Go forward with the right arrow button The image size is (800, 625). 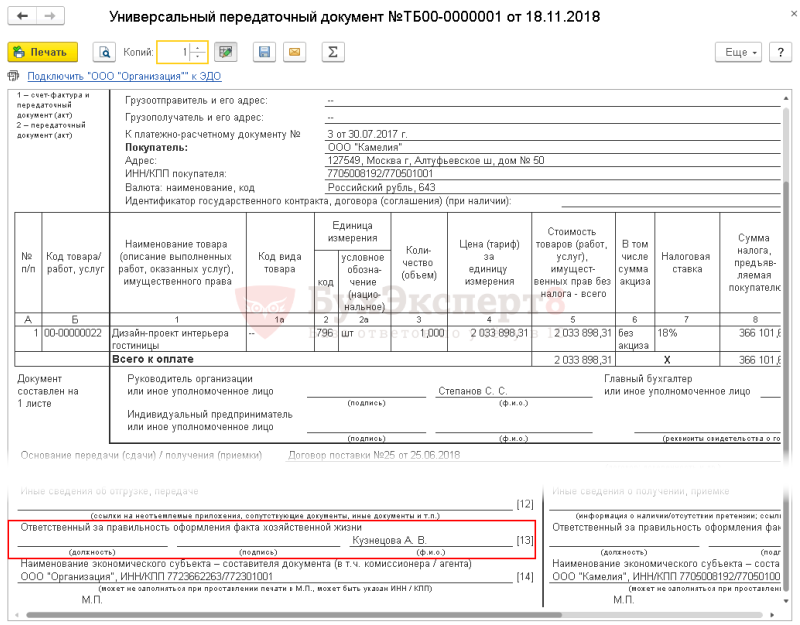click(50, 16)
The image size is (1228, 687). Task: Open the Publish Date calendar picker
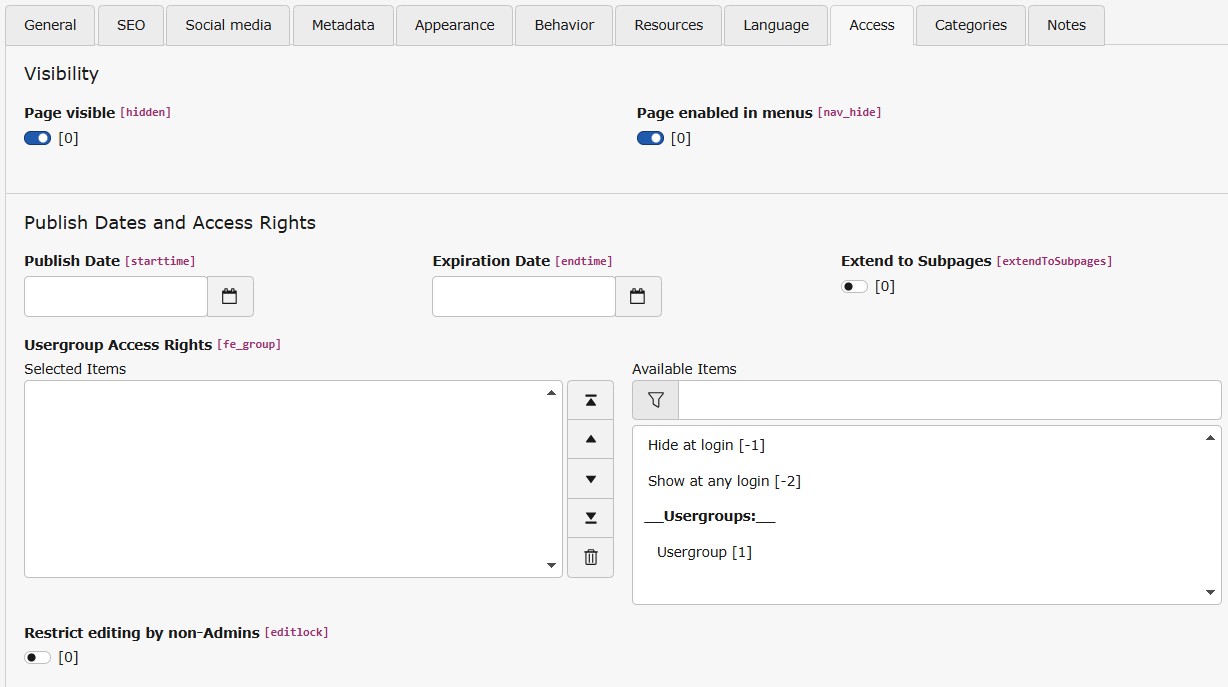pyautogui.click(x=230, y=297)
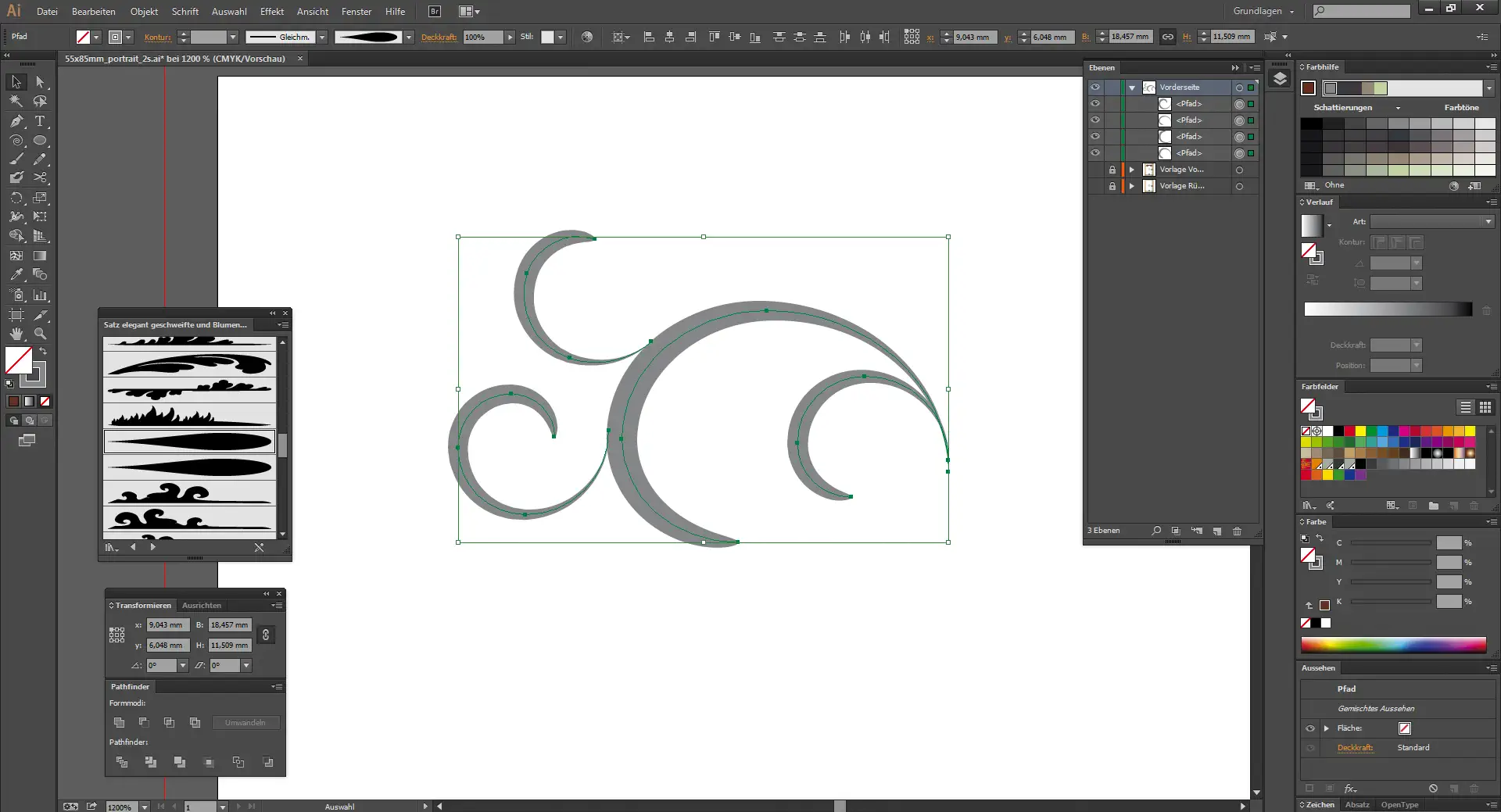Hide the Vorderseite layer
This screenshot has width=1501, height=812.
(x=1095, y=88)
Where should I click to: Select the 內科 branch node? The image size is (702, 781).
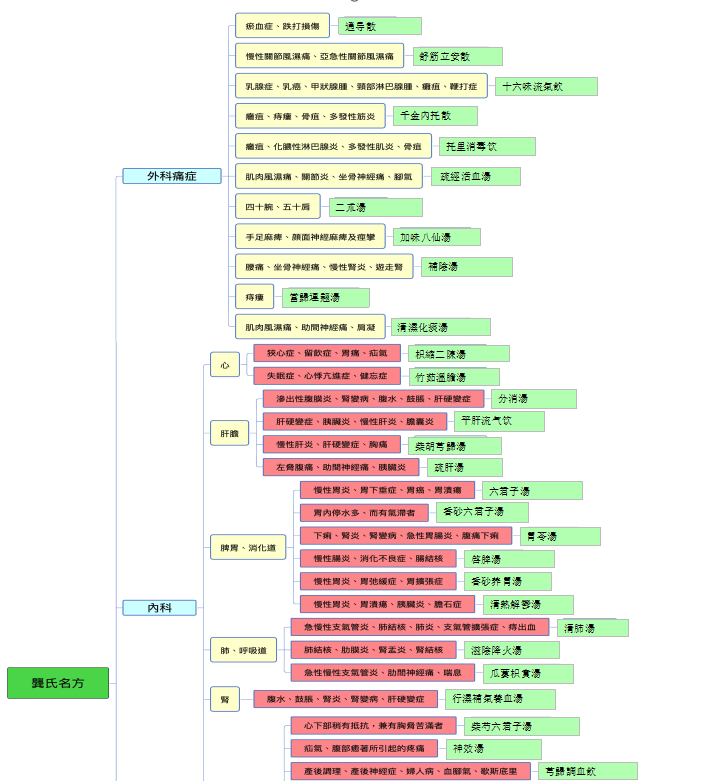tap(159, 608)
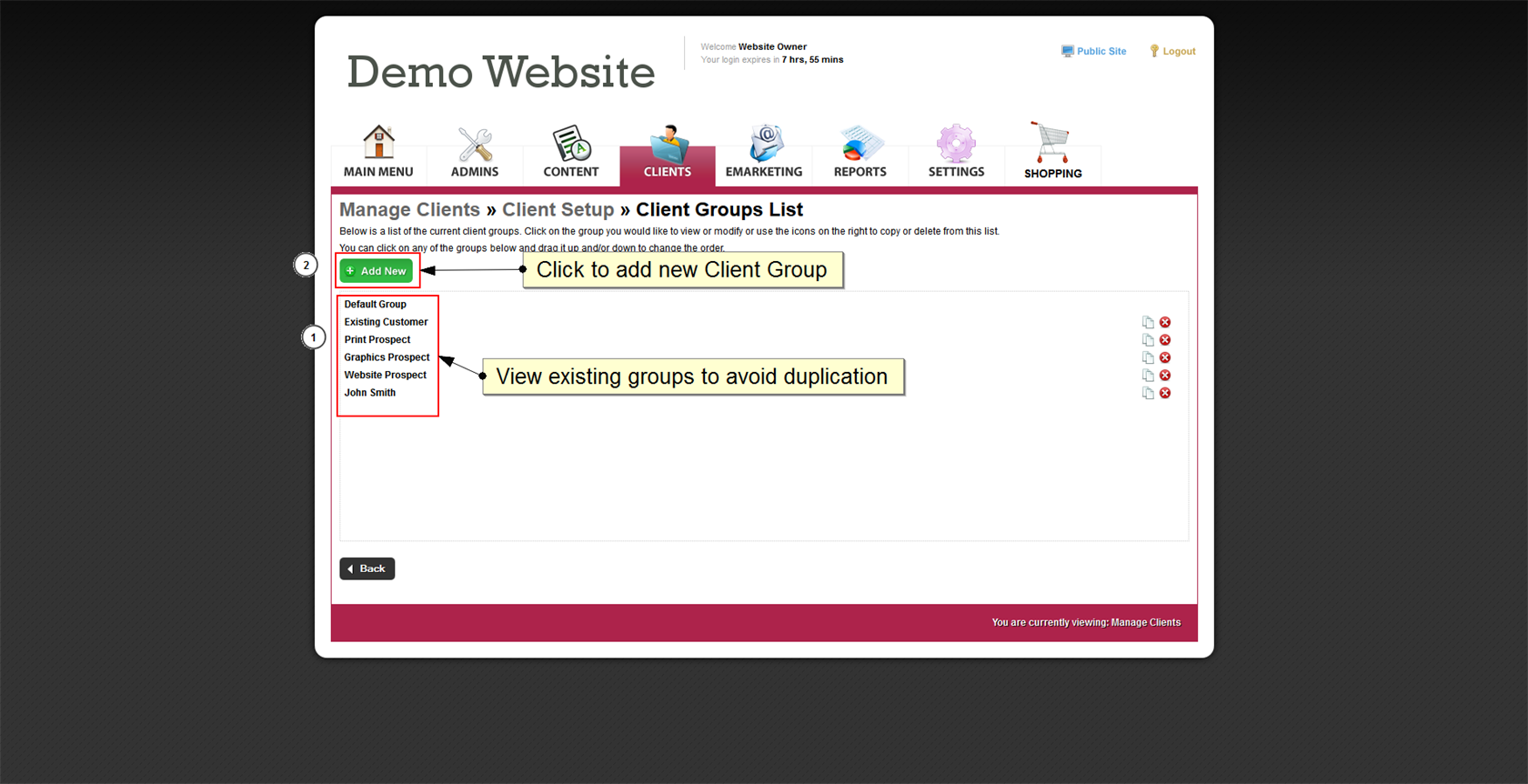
####
> **Task goal**
Word for word, restate the lines from the line containing "The image size is (1228, 687)." through the end of the data, including the first and last of them. Pictures stay out.

> **Result for this task**
The image size is (1228, 687). Task: Open the Publish Date calendar picker
pyautogui.click(x=230, y=297)
Hide the Vorderseite layer
This screenshot has width=1501, height=812.
(x=1095, y=88)
Where should I click to: Select the 內科 branch node? The image size is (702, 781).
tap(159, 608)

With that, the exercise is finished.